Pechiney
- Industry: Aluminium
- Founded: 1855
- Founder: Henri Merle
- Fate: Acquired by Alcan in 2003
- Headquarters: Paris, France

= Pechiney =

French aluminium conglomerate

Pechiney SA, formerly Compagnie des Produits Chimiques Henri Merle and then Société des Produits Chimiques d'Alais et de la Camargue, was a major aluminium conglomerate based in France. The company was acquired in 2003 by the Alcan Corporation, headquartered in Canada. In 2007, Alcan itself was taken over by mining giant Rio Tinto Alcan.

Prior to its acquisition, Pechiney grew to be the world's 4th largest producer and developer of aluminium products, employing 34,000 people and operating 320 manufacturing and sales facilities in 50 countries at the time it was purchased by Alcan. The group operated in all facets of the aluminium industry from bauxite mining to the development of sophisticated applications of metal products in addition to international commodities trading and brokerage of the metal on the London Metal Exchange (LME).

==History==
The company was founded in 1855 by Henri Merle as a producer of caustic soda at a manufacturing facility in Salindres. Founded as Compagnie des Produits Chimiques Henri Merle the company was renamed in 1897 the Société des Produits Chimiques d'Alais et de la Camargue.

The company first began producing aluminium metal in 1860 using a chemically-based process developed by Henri Sainte-Claire Deville in 1854 and was granted a 30-year monopoly by the French government.

During World War I (1914–18) Tréfileries et Laminoirs du Havre (TLH) acquired a large stake in the Société d'Alais et de la Camargue.
This company in turn took control of the Société électrométallurgique de Froges in 1919 to become the Compagnie des produits chimiques et électrométallurgiques d'Alais, Froges et Camargue. Hippolyte Bouchayer represented TLH in Pechiney.

Pechiney had developed a significant presence in Europe in the 1930s and first prospected the American market in 1911 before acquiring a strong foothold there in the 1960s. In the 1954, Pechiney expanded into Africa and subsequently it developed a presence in Australia, Latin America, Greece, and Asia.
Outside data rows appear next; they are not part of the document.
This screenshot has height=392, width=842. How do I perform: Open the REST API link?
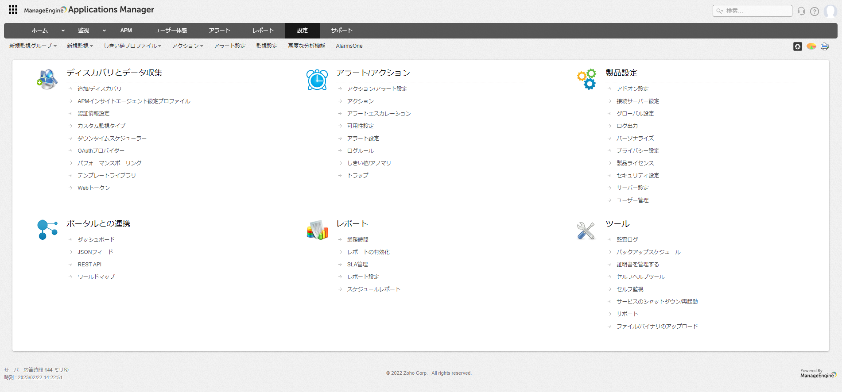point(89,265)
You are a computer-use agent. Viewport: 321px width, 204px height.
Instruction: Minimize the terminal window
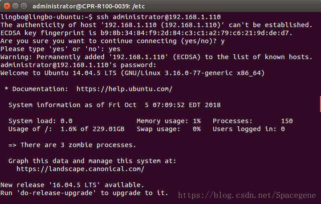pos(15,6)
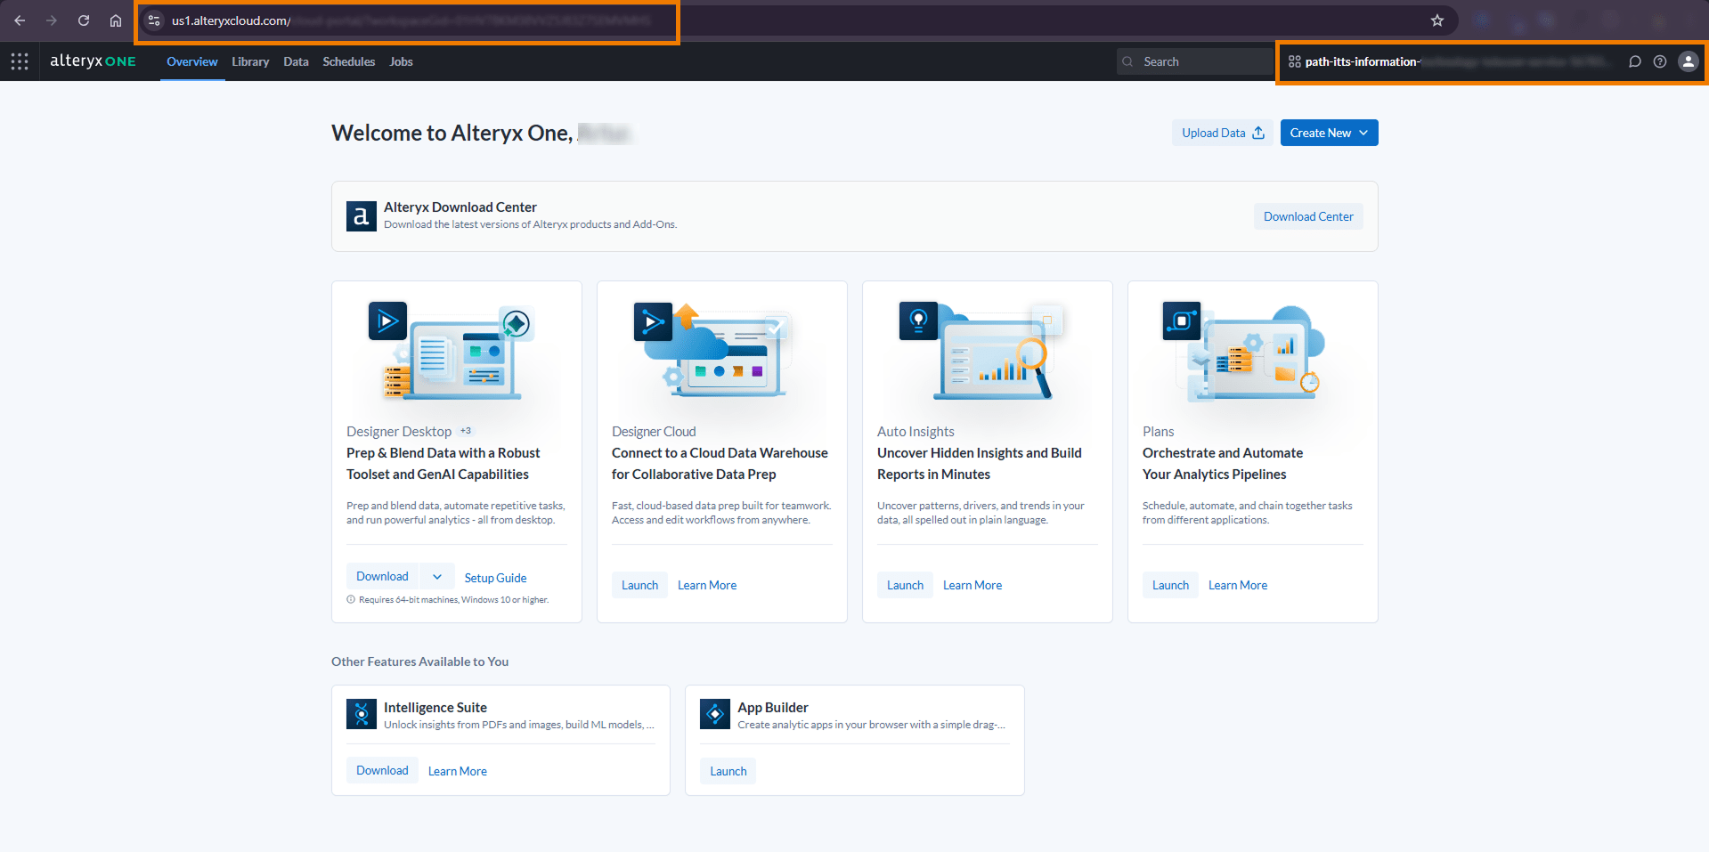Image resolution: width=1709 pixels, height=852 pixels.
Task: Open the user profile avatar icon
Action: [x=1688, y=61]
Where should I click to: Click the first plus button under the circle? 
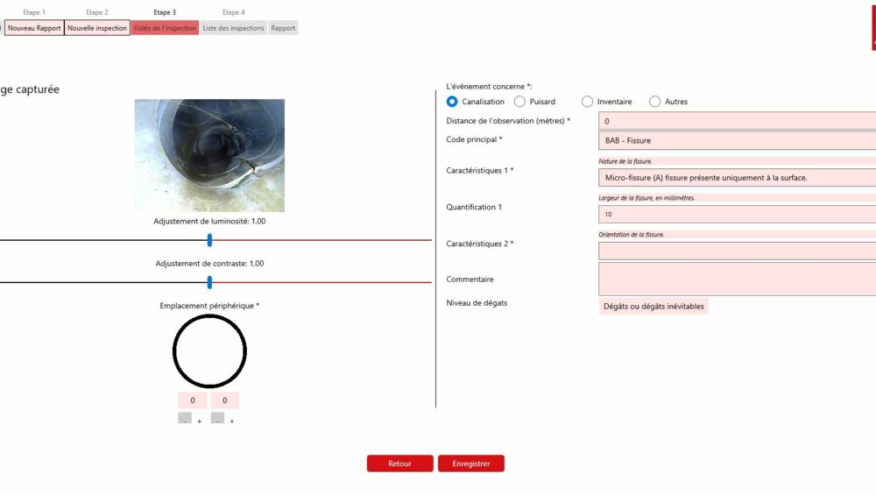point(199,421)
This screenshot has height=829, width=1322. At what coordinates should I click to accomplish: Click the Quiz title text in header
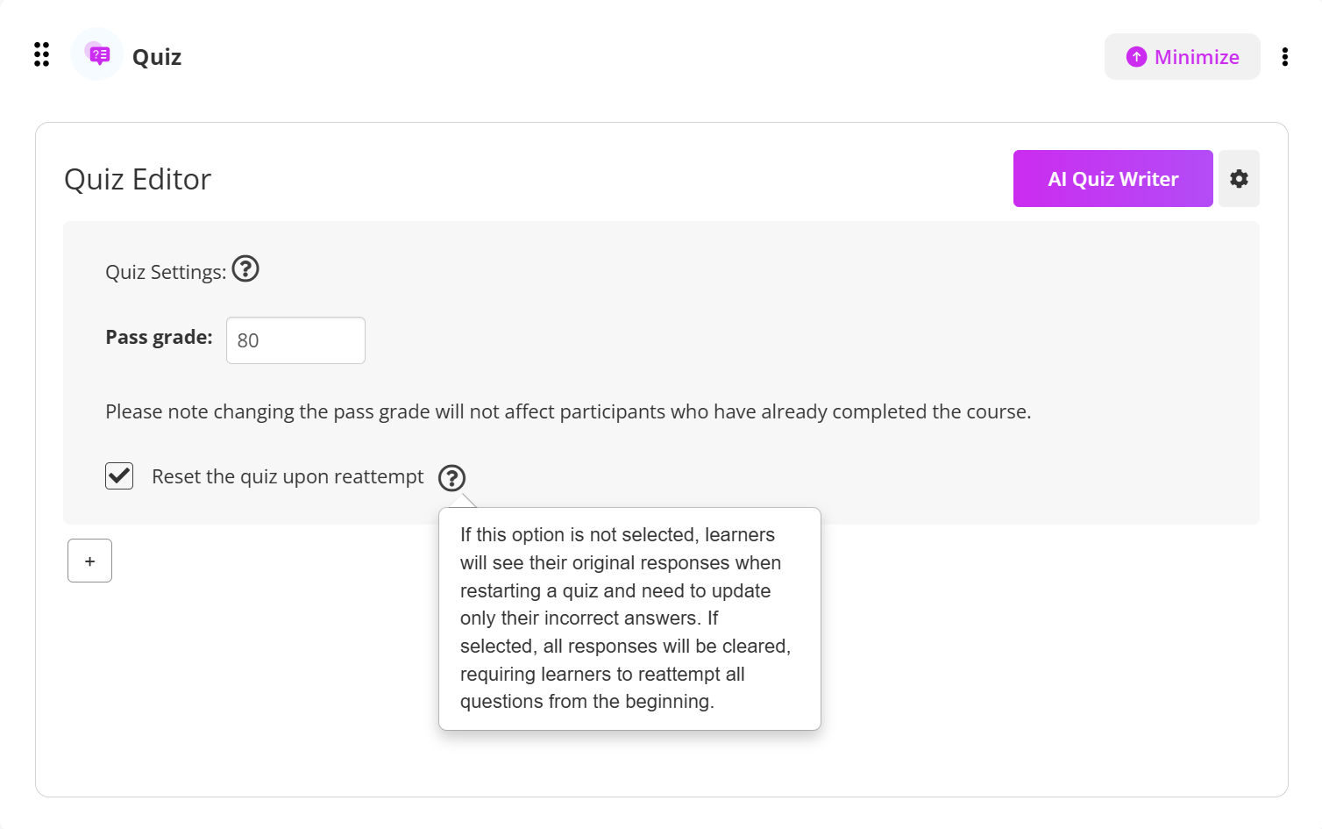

The corporate name was changed to Pechiney in 1948, after a former influential managing director referred to by the same name, Alfred Rangod Pechiney.

In 1962 TLH merged with the Compagnie française des métaux and became Tréfimétaux. In 1967 Tréfimétaux was acquired by Pechiney and became the copper division of that group, contributing 8% of the group's total.

Pechiney gained worldwide recognition for its use of electrolysis technology, and was a leader in specialty packaging and aerospace applications.

===Australia===
In 1962, Pechiney purchased GOMINCO (Gove Mining and Industrial Corporation), formerly Gove Bauxite Corporation and a subsidiary of Australian company Duval Pty Ltd, which had interests in bauxite mining on the Gove Peninsula in Arnhem Land, in the Northern Territory of Australia. In 1963 Pechiney was persuaded to abandon Gove (where the Yolngu had raised the issue of consultation, as the traditional owners of the land, via the Yirrkala bark petitions) and join a consortium of other companies which were looking to mine bauxite at Weipa, Queensland, and produce aluminium at nearby Gladstone. Gominco was acquired by the Australian Government, and Pechiney bought a 20% stake in Queensland Alumina Limited (QAL). The company regretted this decision during the following decades, when they got very little out of the QAL project. A commercial and legal battle was only resolved in 1993, when the financing formula was eventually changed. Pechiney in the meantime looked at other Australian projects, including acquiring a 20% share in a project at Aurukun on the Cape York Peninsula, for which Aurukun Associates was created, with the other partners, Billiton and Tipperary, owning 40% each, but nothing came of that either. according to René Lesclous, "from 1960 to 1970, Pechiney missed its entrance in Australia. It did not even attempt to recover its Gove concession. The agreements with Comalco that covered Pechiney's requirements for many years were bad ones. They anaesthetised Pechiney and harmed its credibility for a long time".

===Brandeis Brokers===
Brandeis (Brokers) Ltd was a broker and ring dealing member on the London Metal Exchange that operated as a subsidiary of Pechiney from 1981 through 2000, when it was banned from trading by the FSA. Brandeis was one of the founding members of the London Metal Exchange in 1877. In 2000, the company's customer accounts and trading positions were purchased by Standard Bank London.